Will this work for u?

Scroll to bottom of the page....
http://www.bcaquaria.com/forum/tank-journals-16/120g-reef-new-pics-17543/index18.html


----------



## effox (Apr 21, 2010)

It was the biocube 29g, so 18" ish (maybe 19 or 20 if I recall correctly) sounds about right.

It was the first mod I made to it. Don't remember exactly how much I used, but there was a lot left from my small tank. I ran it horizontally and tried to keep it around the front, (mainly the center) and the back so it wouldn't block the CF's or cast shadows.

I ended up replacing it with a blue cold cathode tube because I didn't like how I did it, but that was brighter. Maybe that's the "too bright" I am thinking of.


----------



## kacairns (Apr 10, 2012)

JTang said:


> Will this work for u?
> 
> Scroll to bottom of the page....
> http://www.bcaquaria.com/forum/tank-journals-16/120g-reef-new-pics-17543/index18.html





effox said:


> It was the biocube 29g, so 18" ish (maybe 19 or 20 if I recall correctly) sounds about right.
> 
> It was the first mod I made to it. Don't remember exactly how much I used, but there was a lot left from my small tank. I ran it horizontally and tried to keep it around the front, (mainly the center) and the back so it wouldn't block the CF's or cast shadows.
> 
> I ended up replacing it with a blue cold cathode tube because I didn't like how I did it, but that was brighter. Maybe that's the "too bright" I am thinking of.


Thanks effox and jtang, those smd led look like they will do just fine especially now that I've seen what they do on your tank jtang which is same depth as mine and will almost be same setup in the hood!

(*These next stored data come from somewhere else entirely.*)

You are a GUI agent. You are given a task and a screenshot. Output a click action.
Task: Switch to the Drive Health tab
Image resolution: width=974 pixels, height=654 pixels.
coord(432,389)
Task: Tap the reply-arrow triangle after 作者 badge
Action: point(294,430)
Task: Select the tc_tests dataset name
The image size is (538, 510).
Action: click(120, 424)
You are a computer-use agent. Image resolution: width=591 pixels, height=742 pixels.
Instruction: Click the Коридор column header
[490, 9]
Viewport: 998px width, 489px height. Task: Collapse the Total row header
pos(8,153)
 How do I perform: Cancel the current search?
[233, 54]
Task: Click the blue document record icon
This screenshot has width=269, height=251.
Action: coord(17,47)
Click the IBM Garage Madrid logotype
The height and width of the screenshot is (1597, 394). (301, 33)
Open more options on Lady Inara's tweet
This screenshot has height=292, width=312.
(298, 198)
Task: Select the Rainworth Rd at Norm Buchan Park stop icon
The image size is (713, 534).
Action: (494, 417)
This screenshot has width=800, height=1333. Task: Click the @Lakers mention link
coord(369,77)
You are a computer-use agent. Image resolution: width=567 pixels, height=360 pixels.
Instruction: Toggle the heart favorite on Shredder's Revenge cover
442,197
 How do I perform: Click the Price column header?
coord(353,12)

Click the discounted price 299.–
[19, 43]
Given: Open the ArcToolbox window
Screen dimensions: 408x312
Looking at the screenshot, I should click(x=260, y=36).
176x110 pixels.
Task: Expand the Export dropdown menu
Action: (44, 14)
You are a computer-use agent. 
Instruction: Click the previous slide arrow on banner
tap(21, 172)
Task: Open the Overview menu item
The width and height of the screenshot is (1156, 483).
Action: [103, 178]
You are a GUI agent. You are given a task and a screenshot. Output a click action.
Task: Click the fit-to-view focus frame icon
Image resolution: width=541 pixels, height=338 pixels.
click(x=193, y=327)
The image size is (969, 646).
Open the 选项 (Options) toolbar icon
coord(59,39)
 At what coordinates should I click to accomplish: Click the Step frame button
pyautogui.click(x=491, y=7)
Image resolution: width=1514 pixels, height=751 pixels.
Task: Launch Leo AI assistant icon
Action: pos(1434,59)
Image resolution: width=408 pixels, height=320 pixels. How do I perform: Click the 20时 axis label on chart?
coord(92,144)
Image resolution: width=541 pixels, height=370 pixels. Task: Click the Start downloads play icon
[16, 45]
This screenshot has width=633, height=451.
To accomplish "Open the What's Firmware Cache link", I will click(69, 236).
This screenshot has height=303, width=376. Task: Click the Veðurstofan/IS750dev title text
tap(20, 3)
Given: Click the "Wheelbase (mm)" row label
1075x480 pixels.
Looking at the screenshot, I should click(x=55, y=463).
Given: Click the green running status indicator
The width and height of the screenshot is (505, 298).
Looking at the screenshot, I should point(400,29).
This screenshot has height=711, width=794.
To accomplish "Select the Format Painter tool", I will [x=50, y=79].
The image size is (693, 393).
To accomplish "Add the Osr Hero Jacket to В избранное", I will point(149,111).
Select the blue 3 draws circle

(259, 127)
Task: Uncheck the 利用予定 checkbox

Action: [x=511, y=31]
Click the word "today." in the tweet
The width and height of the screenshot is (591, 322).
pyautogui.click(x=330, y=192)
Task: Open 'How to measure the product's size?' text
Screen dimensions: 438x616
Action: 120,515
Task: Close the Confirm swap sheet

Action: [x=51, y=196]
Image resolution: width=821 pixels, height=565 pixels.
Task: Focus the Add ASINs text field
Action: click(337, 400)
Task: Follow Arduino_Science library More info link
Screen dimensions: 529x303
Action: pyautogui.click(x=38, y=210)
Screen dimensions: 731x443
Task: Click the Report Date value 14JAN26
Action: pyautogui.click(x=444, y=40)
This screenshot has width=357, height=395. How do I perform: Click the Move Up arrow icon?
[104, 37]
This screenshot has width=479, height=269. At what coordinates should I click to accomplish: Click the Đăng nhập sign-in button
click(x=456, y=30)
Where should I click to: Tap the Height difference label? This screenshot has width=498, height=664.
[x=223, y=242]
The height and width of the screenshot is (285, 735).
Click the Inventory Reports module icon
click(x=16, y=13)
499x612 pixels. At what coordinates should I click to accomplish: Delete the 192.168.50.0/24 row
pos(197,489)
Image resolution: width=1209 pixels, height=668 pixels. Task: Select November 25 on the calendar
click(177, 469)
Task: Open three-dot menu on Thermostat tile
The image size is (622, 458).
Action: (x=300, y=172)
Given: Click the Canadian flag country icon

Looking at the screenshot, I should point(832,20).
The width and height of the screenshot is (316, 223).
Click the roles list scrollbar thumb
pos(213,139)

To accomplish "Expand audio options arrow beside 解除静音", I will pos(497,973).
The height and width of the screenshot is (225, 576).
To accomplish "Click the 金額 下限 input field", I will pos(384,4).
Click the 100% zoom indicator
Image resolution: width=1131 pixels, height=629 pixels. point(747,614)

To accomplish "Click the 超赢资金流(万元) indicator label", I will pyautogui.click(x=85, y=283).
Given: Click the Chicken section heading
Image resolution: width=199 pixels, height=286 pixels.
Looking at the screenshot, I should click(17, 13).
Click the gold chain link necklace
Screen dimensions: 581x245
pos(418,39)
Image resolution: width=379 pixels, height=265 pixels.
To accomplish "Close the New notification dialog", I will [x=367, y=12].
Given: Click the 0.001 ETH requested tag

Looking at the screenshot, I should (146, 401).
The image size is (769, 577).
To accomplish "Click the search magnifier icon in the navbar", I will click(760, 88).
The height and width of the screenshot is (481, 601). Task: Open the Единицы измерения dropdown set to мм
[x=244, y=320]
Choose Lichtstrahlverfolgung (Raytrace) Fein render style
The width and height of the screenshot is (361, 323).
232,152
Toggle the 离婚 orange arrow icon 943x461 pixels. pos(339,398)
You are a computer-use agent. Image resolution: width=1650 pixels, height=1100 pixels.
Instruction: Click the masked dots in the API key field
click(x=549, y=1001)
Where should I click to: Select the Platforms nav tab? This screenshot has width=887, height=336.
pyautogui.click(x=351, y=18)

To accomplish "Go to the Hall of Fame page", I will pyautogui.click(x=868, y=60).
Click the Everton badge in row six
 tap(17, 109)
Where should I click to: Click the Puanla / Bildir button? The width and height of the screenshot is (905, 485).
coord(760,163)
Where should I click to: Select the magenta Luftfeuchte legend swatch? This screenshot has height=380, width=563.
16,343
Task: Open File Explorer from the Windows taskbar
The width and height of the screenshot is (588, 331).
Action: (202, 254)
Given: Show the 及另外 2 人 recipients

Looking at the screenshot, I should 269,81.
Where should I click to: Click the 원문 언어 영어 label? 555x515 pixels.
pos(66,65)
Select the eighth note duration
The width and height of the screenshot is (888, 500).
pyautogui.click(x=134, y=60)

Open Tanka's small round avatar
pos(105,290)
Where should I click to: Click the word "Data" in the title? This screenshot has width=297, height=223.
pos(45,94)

I'm looking at ordering probably from dealextreme.com 2 16ft rolls of blue (460nm) led, 1 at 36w and other at 90w, about $28 each. Will see which one suites the tank without being over or underpowered and who knows maybe have to use a mixture of the two to get it just right!


----------



## JTang (Apr 21, 2010)

48 LED BAR Strip Blue Aquarium Fish Tank Decorative Light Power Adapter DC 12V | eBay

I bought the one above. Mine is LED, not SMD. It comes with adapter and a 20" strip. Then I bought 2x 48" strips for under $10 each n solder them to the same adapter.


----------



## jbyoung00008 (May 16, 2011)

Awhile back a member on here mentioned Ikea having strip LED lights that worked perfect aswell. You might of already decided on the other ones but I figured I'd mention the ones at Ikea. You were able to change the colors of the LED's. They were pretty neat looking and reasonably priced. They might not sell them anymore.


----------



## tony1928 (Apr 22, 2010)

I saw a Sylvania kit from Costco on the weekend that was a long multi segment flexible strip Led kit. Infinitely adjustable in colour and intensity too. I had bought one a while back to use as accent lighting for my son's room. I think it was $30. 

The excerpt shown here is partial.